### Problem
An exact transcription of all the entries below is required.

### Data records
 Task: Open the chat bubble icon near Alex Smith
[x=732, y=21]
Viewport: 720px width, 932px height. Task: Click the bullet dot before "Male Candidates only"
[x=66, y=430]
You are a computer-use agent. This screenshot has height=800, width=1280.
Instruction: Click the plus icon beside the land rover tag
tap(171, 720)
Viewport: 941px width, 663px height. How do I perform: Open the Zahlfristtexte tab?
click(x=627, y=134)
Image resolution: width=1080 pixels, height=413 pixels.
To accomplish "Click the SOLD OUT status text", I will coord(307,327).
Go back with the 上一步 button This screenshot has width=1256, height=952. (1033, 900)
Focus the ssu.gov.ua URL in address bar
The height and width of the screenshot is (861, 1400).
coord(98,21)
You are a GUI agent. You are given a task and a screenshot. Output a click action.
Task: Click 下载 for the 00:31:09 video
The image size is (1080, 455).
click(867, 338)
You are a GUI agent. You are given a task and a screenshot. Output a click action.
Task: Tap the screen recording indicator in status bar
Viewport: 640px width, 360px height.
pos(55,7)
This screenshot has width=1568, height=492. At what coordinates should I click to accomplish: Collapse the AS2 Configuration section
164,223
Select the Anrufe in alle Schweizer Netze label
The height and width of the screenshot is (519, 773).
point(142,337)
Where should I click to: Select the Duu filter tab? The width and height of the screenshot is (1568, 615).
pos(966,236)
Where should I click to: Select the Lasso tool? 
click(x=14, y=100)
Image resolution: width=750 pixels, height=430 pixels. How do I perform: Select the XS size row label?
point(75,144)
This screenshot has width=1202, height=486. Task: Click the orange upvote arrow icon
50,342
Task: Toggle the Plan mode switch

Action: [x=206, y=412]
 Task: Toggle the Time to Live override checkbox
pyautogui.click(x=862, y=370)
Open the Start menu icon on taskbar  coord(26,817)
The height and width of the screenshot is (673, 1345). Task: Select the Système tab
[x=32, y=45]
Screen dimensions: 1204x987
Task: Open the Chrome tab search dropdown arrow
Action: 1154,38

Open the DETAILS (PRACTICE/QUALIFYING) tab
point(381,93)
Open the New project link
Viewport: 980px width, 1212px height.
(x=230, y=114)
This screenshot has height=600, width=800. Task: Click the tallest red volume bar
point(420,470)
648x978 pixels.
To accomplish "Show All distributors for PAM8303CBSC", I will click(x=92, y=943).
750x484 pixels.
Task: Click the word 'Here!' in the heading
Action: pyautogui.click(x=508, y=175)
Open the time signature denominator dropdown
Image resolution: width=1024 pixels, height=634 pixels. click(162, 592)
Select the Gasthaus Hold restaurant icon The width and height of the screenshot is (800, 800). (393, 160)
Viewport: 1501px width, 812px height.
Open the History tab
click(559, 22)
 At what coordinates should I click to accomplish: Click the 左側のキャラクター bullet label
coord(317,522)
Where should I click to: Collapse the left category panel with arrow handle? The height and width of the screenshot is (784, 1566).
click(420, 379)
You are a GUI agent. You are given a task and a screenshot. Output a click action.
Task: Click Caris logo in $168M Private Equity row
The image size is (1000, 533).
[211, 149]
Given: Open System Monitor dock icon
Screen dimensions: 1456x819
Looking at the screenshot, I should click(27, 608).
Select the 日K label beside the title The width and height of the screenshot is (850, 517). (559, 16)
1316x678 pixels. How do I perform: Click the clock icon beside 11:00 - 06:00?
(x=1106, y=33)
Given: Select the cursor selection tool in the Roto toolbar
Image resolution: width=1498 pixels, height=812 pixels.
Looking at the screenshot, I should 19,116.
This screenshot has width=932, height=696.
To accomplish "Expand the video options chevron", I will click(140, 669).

### Answer to the problem
 Task: Open the chat bubble icon near Alex Smith
[x=732, y=21]
Viewport: 720px width, 932px height. Task: Click the bullet dot before "Male Candidates only"
[x=66, y=430]
You are a computer-use agent. This screenshot has height=800, width=1280.
Instruction: Click the plus icon beside the land rover tag
tap(171, 720)
Viewport: 941px width, 663px height. How do I perform: Open the Zahlfristtexte tab?
click(x=627, y=134)
Image resolution: width=1080 pixels, height=413 pixels.
To accomplish "Click the SOLD OUT status text", I will coord(307,327).
Go back with the 上一步 button This screenshot has width=1256, height=952. (1033, 900)
Focus the ssu.gov.ua URL in address bar
The height and width of the screenshot is (861, 1400).
coord(98,21)
You are a GUI agent. You are given a task and a screenshot. Output a click action.
Task: Click 下载 for the 00:31:09 video
The image size is (1080, 455).
click(867, 338)
You are a GUI agent. You are given a task and a screenshot. Output a click action.
Task: Tap the screen recording indicator in status bar
Viewport: 640px width, 360px height.
pos(55,7)
This screenshot has width=1568, height=492. At what coordinates should I click to accomplish: Collapse the AS2 Configuration section
164,223
Select the Anrufe in alle Schweizer Netze label
The height and width of the screenshot is (519, 773).
point(142,337)
Where should I click to: Select the Duu filter tab? The width and height of the screenshot is (1568, 615).
pos(966,236)
Where should I click to: Select the Lasso tool? 
click(x=14, y=100)
Image resolution: width=750 pixels, height=430 pixels. How do I perform: Select the XS size row label?
point(75,144)
This screenshot has width=1202, height=486. Task: Click the orange upvote arrow icon
50,342
Task: Toggle the Plan mode switch

Action: [x=206, y=412]
 Task: Toggle the Time to Live override checkbox
pyautogui.click(x=862, y=370)
Open the Start menu icon on taskbar  coord(26,817)
The height and width of the screenshot is (673, 1345). Task: Select the Système tab
[x=32, y=45]
Screen dimensions: 1204x987
Task: Open the Chrome tab search dropdown arrow
Action: 1154,38

Open the DETAILS (PRACTICE/QUALIFYING) tab
point(381,93)
Open the New project link
Viewport: 980px width, 1212px height.
(x=230, y=114)
This screenshot has height=600, width=800. Task: Click the tallest red volume bar
point(420,470)
648x978 pixels.
To accomplish "Show All distributors for PAM8303CBSC", I will click(x=92, y=943).
750x484 pixels.
Task: Click the word 'Here!' in the heading
Action: pyautogui.click(x=508, y=175)
Open the time signature denominator dropdown
Image resolution: width=1024 pixels, height=634 pixels. click(162, 592)
Select the Gasthaus Hold restaurant icon The width and height of the screenshot is (800, 800). (393, 160)
Viewport: 1501px width, 812px height.
Open the History tab
click(559, 22)
 At what coordinates should I click to accomplish: Click the 左側のキャラクター bullet label
coord(317,522)
Where should I click to: Collapse the left category panel with arrow handle? The height and width of the screenshot is (784, 1566).
click(420, 379)
You are a GUI agent. You are given a task and a screenshot. Output a click action.
Task: Click Caris logo in $168M Private Equity row
The image size is (1000, 533).
[211, 149]
Given: Open System Monitor dock icon
Screen dimensions: 1456x819
Looking at the screenshot, I should click(27, 608).
Select the 日K label beside the title The width and height of the screenshot is (850, 517). (559, 16)
1316x678 pixels. How do I perform: Click the clock icon beside 11:00 - 06:00?
(x=1106, y=33)
Given: Select the cursor selection tool in the Roto toolbar
Image resolution: width=1498 pixels, height=812 pixels.
Looking at the screenshot, I should 19,116.
This screenshot has width=932, height=696.
To accomplish "Expand the video options chevron", I will click(140, 669).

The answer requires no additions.